Marcelo Bechler poinformował przed tygodniem, że „Duma Katalonii” zaczęła poważnie sondować możliwość sięgnięcia po 30-letniego zawodnika występującego od kilku sezonów w chińskim Shanghai Port (wcześniej Shanghai SIPG).

Teraz te doniesienia postanowił potwierdzić sam zainteresowany. Były gracz São Paulo, Internacionalu oraz Chelsea przyznał w rozmowie w TNT Brasil, że wie o prowadzonych rozmowach ekipy z Camp Nou z jego agentem i zaznaczył, że nie są one na razie na zaawansowanym etapie z kilku względów.

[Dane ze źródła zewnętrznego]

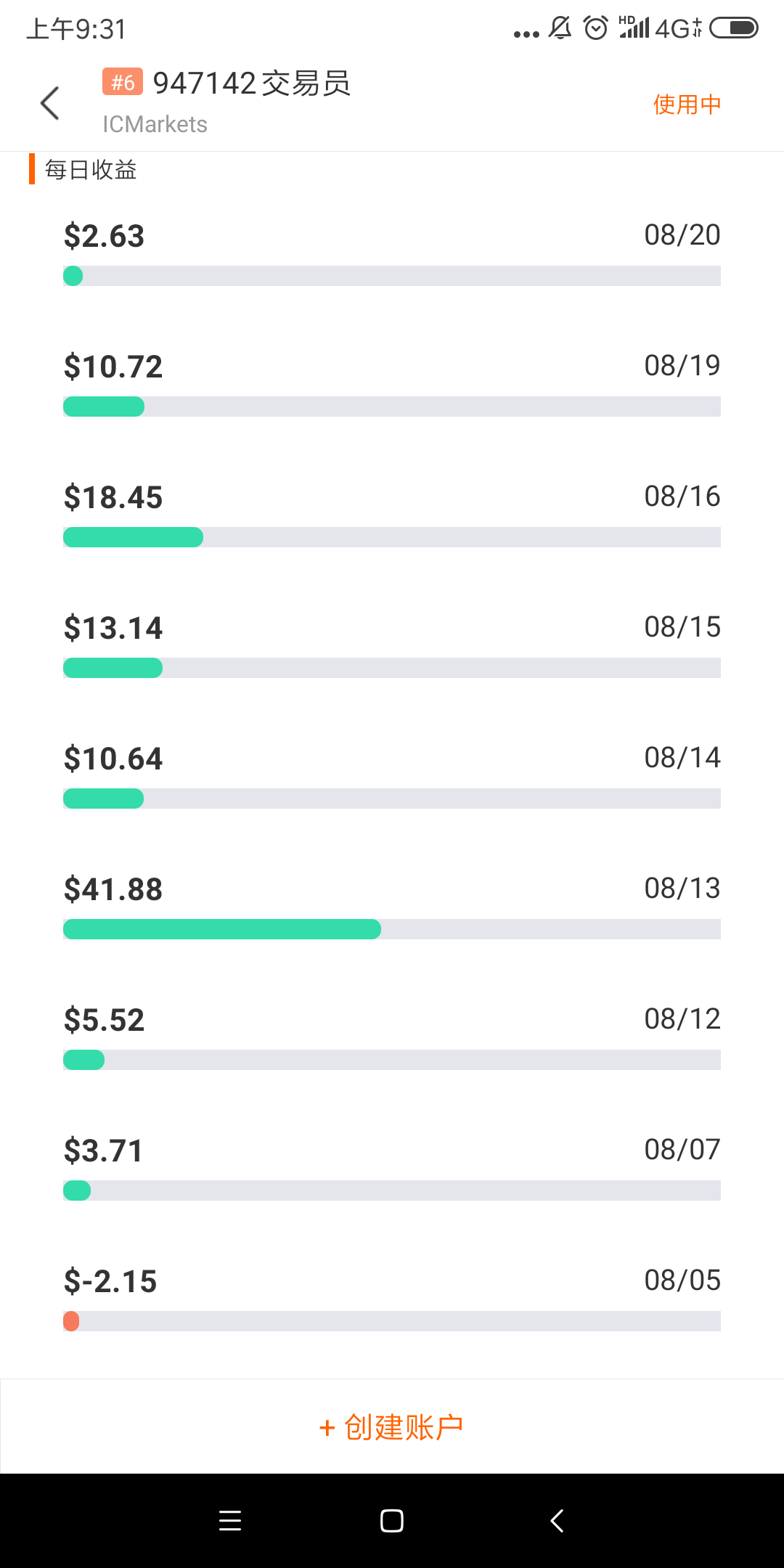
Task: Tap the alarm clock status icon
Action: 596,28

- Myślę, że FC Barcelona skontaktowała się z moim przedstawicielem, aby dowiedzieć się tego, czy może mnie pozyskać. Wiedzą, że nasze rozgrywki są wstrzymane do marca. Słyszałem, że pojawiło się poważniejsze zainteresowanie i nadal rozmawiają. Wiem też, że klub ma problemy z rejestrowaniem graczy i musiałby też porozmawiać z moim obecnym zespołem, a ten chciałby mnie zatrzymać do końca sezonu - przyznał Oscar.

- FC Barcelona czeka na razie na to, aby zobaczyć, co będzie mogła zrobić. Jeśli zechcą, żebym im pomógł, to mój agent ze mną na pewno o tym porozmawia - dodał pomocnik.

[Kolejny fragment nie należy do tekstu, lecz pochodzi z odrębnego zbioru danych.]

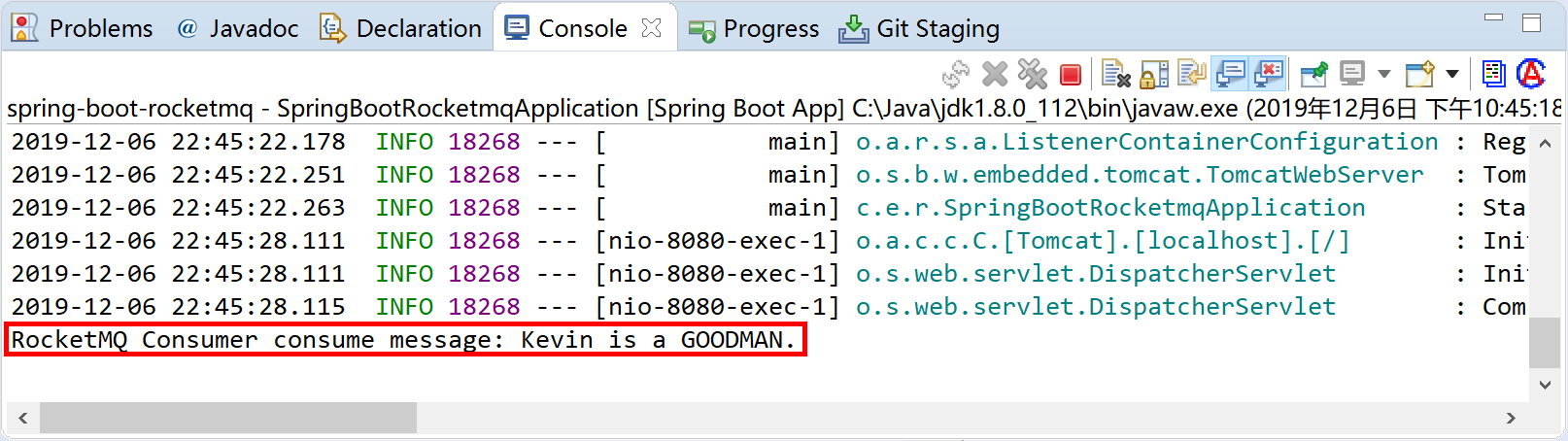Viewport: 1568px width, 441px height.
Task: Click the colored log lines icon
Action: point(1494,74)
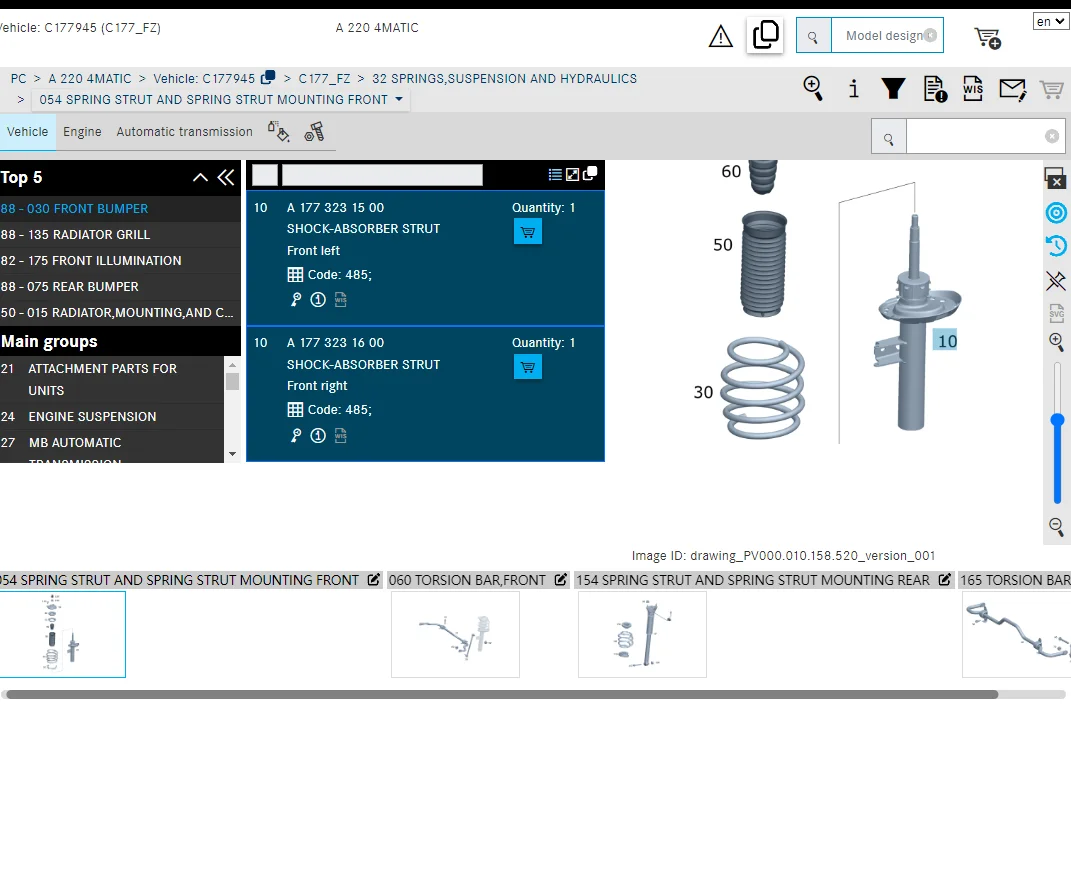Expand the 054 SPRING STRUT breadcrumb dropdown
1071x872 pixels.
[x=399, y=99]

Wielokrotny reprezentant Brazylii przyznał, że w razie przejścia do konkretów on bardzo chętnie przeszedłby do „Dumy Katalonii” choćby na zasadzie wypożyczenia i obniżył swoje wynagrodzenie do absolutnego minimum tak, jak to zrobił jego rodak Dani Alves.

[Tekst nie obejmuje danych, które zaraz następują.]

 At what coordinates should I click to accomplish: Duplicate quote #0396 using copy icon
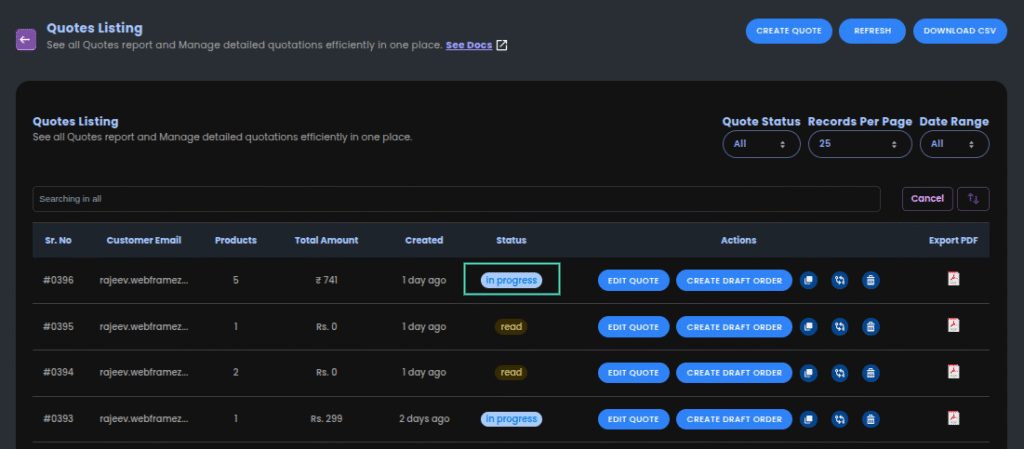click(x=809, y=280)
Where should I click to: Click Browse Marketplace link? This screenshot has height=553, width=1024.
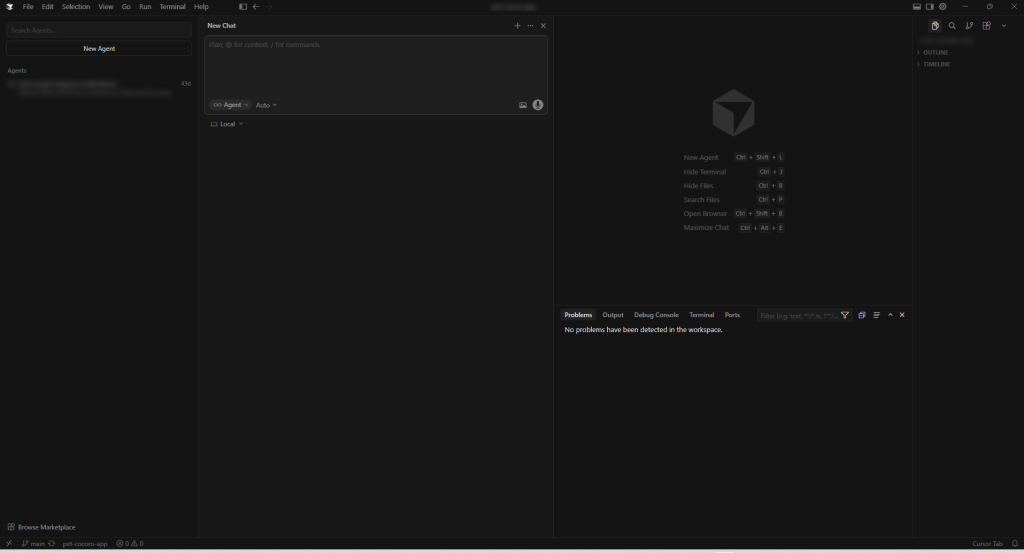46,527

- Jestem tutaj w świetnej formie. Wyjazd do Barcelony byłby bardzo dobry dla mojej kariery, a także bardzo dobry dla klubu. Jestem teraz dużo bardziej dojrzały i doświadczony, dlatego to byłaby naprawdę fajna okazja, gdyby FC Barcelona pozyskała kogoś takiego jak ja. Oni mają wielu bardzo młodych zawodników z świetlaną przyszłością, którzy potrzebują graczy z większym doświadczeniem w meczach o najwyższą stawkę. To jest dla mnie świetna szansa do tego, aby im pomógł - powiedział 30-latek.

- Zapewne postawili na mnie, bo wiedzą, że zrezygnowałbym z pieniędzy, żeby do nich przyjść. W Chinach mamy teraz przerwę, więc w grę mogłoby wejść wypożyczenie. Dostawałbym wtedy takie wynagrodzenie jak Dani Alves, bo zarabia w klubie absolutne minimum. Rozmowy dalej się toczą i poczekamy, aż ta biurokratyczna sytuacja między Barceloną a LaLigą się potoczy - zakończył Oscar.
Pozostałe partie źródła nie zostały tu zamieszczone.